§ EXERCISE DESCRIPTION
The reply should match the listing below character for character, except that no image is carried over.

§ RECORDS PROVIDED
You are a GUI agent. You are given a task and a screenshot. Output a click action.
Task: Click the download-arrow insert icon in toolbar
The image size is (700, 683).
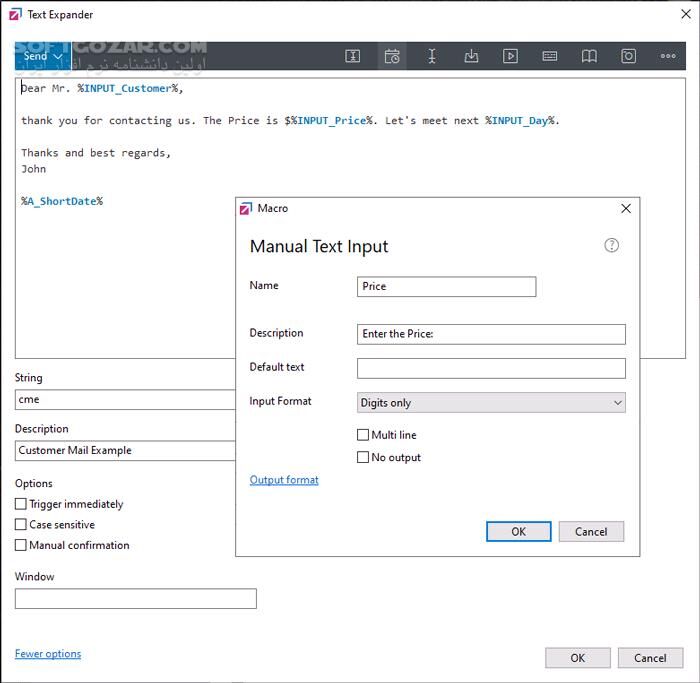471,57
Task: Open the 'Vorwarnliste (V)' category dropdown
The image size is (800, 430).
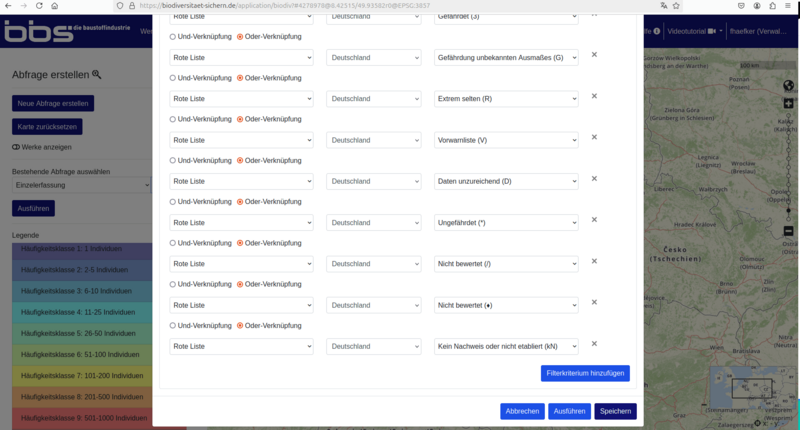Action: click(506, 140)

§ ANSWER SPACE
You are a GUI agent. You are given a task and a screenshot. Output a click action.
Task: Click the download-arrow insert icon in toolbar
The image size is (700, 683).
471,57
Task: Open the 'Vorwarnliste (V)' category dropdown
The image size is (800, 430).
Action: click(506, 140)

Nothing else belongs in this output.